Conclusions: TRG is an independent survival predictor in gastric cancer, with similar performance between Mandard and Becker scores. Combined with ypTNM staging, it may enhance prognostic accuracy.
Background: This 15-year retrospective study compares the prognostic performance of the Mandard and Becker tumor regression grading systems in gastric adenocarcinoma.
Background: Both tumor regression grade systems showed moderate and comparable predictive value for 1- and 5-year overall survival.
Background: The Mandard score showed slightly better linearity and positive predictive value, but no clear superiority was observed.
Background: Combining tumor regression grade classification with ypTNM staging may improve prognostic accuracy in gastric cancer patients treated with neoadjuvant chemotherapy.

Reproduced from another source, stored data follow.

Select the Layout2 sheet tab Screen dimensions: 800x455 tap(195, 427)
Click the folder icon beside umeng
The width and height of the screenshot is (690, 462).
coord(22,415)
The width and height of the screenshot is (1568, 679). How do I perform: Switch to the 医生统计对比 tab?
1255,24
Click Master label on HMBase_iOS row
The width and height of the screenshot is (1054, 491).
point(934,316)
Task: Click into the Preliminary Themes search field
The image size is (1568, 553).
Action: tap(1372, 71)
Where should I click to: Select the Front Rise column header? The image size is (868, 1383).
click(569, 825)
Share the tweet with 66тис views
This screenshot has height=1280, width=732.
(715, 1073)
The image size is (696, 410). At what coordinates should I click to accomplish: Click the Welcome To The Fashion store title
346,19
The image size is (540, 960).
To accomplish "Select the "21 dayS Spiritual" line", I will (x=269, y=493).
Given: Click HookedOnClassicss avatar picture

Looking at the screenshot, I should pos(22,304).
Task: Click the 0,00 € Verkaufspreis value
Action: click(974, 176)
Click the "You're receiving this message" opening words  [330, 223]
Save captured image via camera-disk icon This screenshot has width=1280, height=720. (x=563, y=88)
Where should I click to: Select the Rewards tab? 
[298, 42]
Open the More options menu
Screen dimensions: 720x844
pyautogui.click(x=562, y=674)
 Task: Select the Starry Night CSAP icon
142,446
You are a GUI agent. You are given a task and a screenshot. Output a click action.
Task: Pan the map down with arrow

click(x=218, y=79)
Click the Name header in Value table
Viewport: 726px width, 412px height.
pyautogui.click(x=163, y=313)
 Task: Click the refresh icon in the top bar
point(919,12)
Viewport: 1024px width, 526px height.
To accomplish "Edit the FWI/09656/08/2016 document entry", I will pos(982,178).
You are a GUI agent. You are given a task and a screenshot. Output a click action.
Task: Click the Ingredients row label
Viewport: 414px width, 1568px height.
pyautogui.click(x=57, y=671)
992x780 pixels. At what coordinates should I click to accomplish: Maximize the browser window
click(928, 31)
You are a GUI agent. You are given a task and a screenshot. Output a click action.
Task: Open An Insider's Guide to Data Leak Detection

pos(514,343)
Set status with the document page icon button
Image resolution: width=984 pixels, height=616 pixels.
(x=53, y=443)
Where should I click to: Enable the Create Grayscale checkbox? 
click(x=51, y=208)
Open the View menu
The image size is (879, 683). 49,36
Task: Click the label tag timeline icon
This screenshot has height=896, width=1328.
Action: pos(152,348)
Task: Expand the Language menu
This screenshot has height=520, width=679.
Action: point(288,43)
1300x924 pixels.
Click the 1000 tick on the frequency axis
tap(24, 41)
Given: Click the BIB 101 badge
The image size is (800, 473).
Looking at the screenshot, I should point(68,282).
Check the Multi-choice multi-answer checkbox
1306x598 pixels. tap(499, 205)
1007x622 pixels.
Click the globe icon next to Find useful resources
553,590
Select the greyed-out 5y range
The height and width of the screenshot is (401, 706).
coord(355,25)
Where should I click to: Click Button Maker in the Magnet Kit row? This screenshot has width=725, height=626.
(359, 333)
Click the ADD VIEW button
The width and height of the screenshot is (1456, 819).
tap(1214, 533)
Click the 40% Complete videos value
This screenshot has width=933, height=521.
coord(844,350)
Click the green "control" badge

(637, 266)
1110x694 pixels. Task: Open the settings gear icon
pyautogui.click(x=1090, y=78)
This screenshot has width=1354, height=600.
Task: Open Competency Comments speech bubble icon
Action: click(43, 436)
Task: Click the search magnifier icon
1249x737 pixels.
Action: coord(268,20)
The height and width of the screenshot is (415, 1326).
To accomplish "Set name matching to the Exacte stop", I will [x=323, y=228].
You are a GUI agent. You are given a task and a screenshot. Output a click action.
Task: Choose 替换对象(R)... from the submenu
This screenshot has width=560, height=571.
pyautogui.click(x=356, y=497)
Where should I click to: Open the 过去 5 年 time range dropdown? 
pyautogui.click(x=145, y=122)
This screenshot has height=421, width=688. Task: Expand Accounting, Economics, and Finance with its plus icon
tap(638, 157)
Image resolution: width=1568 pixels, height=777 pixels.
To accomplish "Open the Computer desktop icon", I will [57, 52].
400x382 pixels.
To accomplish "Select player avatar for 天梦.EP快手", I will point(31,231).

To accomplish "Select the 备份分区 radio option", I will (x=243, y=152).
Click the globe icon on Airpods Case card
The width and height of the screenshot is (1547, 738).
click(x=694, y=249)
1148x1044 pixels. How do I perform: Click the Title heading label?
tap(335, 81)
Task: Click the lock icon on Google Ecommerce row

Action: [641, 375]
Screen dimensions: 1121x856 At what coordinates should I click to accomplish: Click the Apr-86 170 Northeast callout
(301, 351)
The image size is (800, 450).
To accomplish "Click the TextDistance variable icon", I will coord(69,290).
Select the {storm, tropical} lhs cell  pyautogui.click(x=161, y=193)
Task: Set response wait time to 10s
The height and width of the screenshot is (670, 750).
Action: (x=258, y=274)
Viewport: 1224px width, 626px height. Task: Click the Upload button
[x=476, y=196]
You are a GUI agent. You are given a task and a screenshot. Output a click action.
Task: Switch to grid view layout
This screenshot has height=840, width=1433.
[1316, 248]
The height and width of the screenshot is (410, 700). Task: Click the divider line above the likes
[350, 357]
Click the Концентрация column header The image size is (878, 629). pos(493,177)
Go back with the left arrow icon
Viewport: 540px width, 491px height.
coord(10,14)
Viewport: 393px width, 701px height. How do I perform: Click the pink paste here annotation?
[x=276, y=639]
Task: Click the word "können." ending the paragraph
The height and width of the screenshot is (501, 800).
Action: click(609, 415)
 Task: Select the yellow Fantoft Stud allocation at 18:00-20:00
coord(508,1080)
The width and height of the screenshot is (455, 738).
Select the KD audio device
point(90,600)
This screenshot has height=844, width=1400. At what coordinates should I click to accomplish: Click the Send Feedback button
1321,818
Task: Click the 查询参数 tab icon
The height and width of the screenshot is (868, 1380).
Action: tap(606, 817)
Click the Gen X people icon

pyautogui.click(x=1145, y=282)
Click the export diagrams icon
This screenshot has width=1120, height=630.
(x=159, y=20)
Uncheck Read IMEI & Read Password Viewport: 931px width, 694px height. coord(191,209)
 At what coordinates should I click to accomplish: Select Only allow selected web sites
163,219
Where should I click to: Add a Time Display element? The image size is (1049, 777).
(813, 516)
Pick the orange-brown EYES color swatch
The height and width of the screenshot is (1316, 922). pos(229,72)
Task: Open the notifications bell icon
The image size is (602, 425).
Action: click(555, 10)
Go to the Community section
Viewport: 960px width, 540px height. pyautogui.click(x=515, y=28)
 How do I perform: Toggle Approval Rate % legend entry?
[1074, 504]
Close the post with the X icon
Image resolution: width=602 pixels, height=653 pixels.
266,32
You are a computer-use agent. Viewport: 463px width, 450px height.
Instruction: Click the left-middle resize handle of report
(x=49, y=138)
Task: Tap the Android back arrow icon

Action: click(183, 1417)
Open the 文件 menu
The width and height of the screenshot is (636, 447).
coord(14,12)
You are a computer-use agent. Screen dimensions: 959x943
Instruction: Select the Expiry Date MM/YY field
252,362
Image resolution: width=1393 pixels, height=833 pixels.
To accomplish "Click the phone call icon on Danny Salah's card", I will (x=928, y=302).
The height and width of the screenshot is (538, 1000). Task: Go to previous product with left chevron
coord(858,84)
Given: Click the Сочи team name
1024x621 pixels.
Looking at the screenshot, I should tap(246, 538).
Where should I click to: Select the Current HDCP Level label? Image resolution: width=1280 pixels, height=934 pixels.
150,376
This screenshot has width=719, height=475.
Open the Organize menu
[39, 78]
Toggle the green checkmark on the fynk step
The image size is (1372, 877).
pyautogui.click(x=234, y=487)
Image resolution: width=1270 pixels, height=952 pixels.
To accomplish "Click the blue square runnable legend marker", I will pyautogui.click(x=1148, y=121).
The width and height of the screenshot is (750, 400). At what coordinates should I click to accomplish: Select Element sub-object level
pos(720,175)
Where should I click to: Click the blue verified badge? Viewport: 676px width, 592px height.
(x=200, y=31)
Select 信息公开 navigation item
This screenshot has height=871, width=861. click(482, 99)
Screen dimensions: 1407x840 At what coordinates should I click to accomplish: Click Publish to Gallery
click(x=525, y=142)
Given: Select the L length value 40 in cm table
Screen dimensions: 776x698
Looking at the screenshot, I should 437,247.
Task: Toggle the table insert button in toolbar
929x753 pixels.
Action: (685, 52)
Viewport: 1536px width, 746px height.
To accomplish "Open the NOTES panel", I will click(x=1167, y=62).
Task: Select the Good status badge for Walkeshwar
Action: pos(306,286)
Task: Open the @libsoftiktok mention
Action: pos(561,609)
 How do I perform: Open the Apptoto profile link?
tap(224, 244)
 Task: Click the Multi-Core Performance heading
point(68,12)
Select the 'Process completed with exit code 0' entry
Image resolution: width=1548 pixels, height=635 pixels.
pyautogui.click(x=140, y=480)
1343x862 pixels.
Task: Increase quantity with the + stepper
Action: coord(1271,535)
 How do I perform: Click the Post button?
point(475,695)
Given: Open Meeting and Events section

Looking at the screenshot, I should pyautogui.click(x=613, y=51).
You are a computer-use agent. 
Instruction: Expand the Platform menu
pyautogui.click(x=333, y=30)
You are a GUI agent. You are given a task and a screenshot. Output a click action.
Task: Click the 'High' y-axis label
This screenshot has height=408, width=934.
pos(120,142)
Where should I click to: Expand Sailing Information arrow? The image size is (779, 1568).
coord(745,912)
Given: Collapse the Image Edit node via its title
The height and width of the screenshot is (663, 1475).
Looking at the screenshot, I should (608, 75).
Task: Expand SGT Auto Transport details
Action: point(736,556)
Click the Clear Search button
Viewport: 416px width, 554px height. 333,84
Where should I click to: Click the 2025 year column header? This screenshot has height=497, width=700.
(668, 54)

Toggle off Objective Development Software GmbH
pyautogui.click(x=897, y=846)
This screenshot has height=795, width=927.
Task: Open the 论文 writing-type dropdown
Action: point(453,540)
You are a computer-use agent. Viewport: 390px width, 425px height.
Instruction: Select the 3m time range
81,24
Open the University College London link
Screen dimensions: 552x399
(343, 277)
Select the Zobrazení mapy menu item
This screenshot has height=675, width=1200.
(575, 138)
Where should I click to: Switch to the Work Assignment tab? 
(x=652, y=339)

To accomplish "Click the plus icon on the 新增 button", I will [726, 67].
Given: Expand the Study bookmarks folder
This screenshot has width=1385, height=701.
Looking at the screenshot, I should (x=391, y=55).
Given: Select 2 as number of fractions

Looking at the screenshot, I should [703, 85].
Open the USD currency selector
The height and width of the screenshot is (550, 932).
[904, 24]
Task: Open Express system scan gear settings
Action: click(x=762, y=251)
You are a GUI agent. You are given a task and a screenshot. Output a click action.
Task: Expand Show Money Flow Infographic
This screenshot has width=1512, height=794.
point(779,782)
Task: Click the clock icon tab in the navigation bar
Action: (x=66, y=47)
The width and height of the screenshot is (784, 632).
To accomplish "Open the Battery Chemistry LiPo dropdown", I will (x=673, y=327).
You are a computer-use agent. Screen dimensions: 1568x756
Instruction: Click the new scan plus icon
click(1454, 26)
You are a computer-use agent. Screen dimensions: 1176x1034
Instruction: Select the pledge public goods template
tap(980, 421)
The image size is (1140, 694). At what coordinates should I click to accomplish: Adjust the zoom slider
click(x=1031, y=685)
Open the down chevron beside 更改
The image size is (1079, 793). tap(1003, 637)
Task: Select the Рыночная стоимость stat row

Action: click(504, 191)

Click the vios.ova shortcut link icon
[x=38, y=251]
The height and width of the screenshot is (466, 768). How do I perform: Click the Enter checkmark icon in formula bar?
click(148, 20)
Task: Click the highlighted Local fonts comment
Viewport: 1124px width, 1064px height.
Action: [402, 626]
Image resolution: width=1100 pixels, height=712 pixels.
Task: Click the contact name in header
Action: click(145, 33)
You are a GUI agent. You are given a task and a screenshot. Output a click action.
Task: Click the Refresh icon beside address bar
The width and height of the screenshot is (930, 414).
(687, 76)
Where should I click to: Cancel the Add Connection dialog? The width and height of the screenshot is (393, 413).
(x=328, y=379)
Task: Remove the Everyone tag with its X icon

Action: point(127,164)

Central message: Gastric cancer is the 5th most common cancer globally and the 4th leading cause of cancer-related deaths. Since 2005, perioperative chemotherapy has been the standard for non-metastatic gastric adenocarcinomas. Tumor response relies essentially on histological criteria, with many scoring systems, the most used of which are Mandard and Becker, but without consensus.
Perspectives: This study confirms that the tumor regression classification is an independent prognostic factor in gastric cancer, particularly when combined with ypTNM staging. While Mandard shows slightly better performance, both Mandard and Becker scores demonstrate moderate and comparable predictive value, with no clear superiority. These findings highlight the need for a standardized system integrating nodal response and other key histological features to improve prognostic accuracy.